* _Records to use_
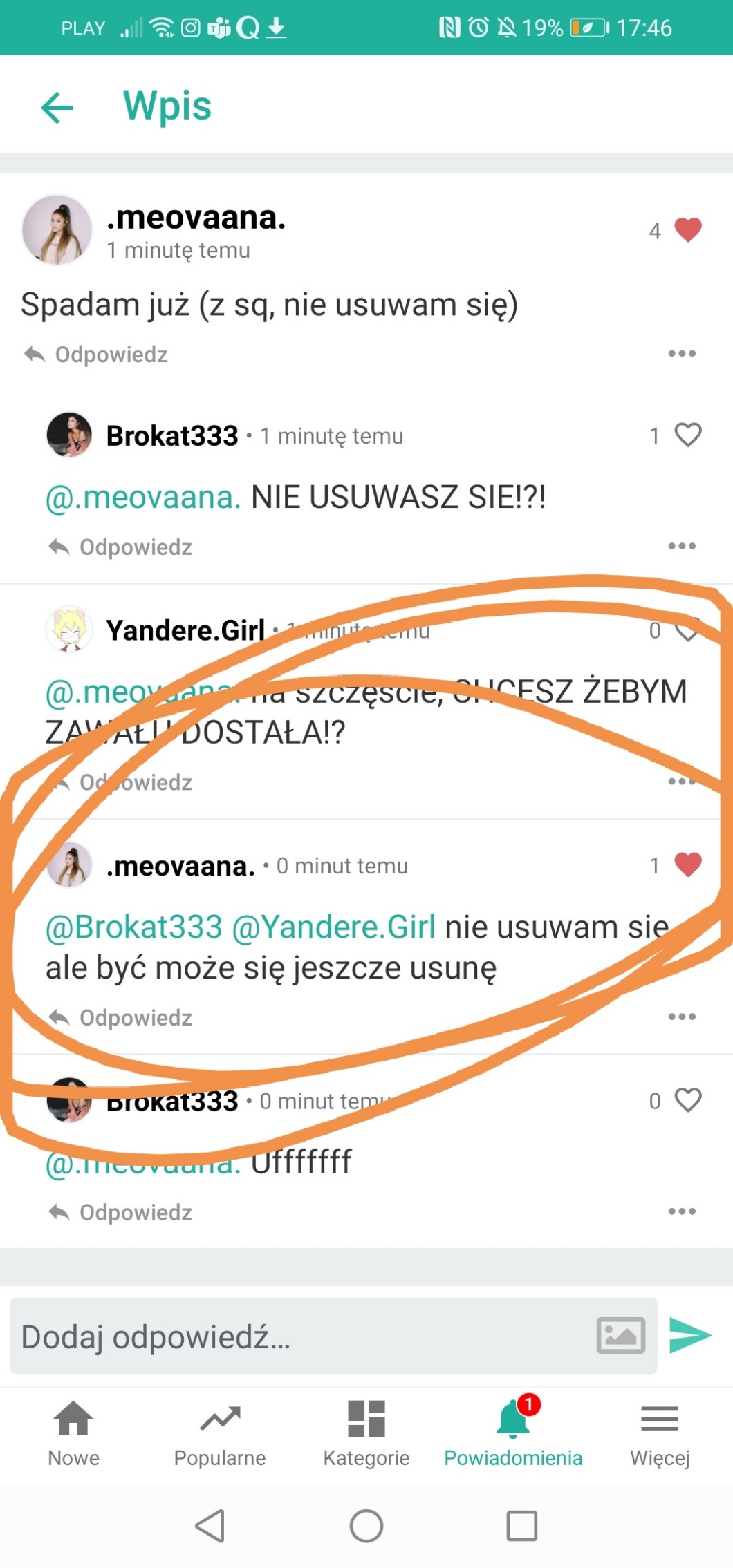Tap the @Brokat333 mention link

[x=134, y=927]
...
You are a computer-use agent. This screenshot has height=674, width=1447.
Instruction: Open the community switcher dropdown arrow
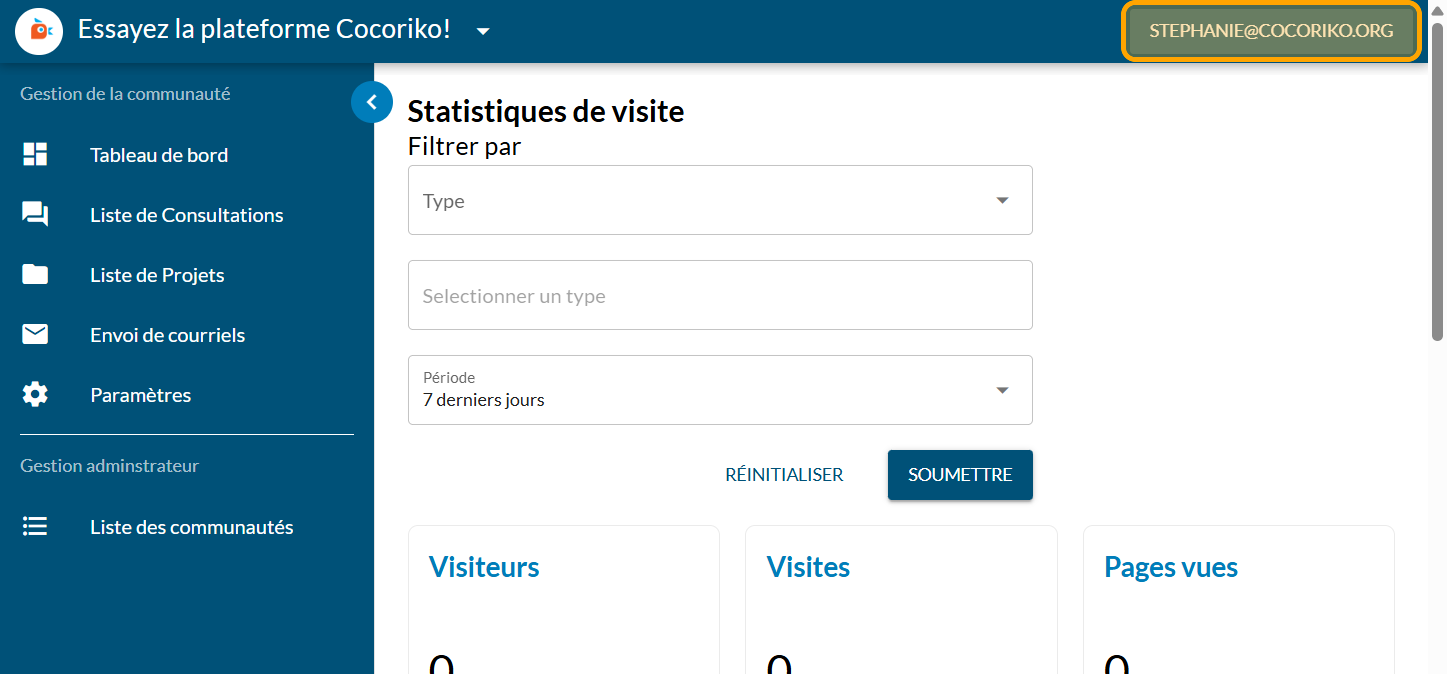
---
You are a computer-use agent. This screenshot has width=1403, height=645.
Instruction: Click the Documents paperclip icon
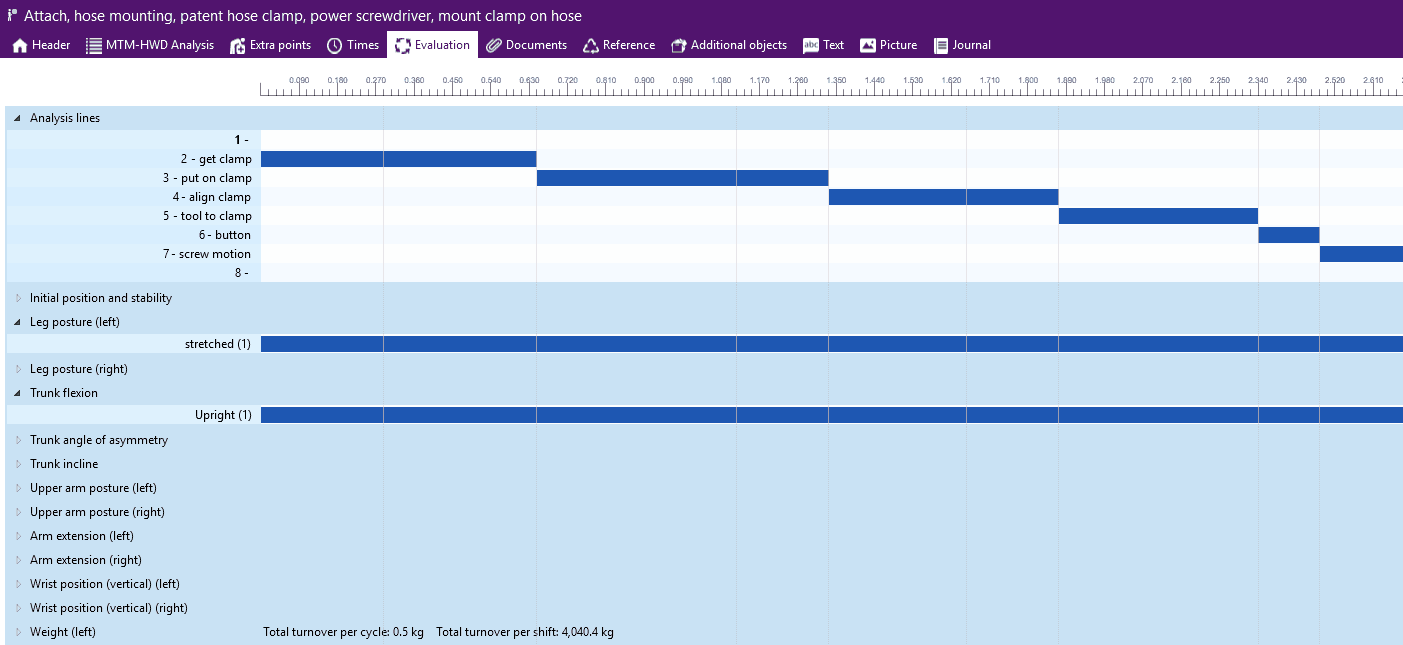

* _The task_
Please copy the lines above from the line with "has height=674, width=1447." up to and including the line with "Instruction: Open the", exactly as written and with nothing else.

* _Expected answer_
You are a computer-use agent. This screenshot has height=674, width=1447.
Instruction: Open the community switcher dropdown arrow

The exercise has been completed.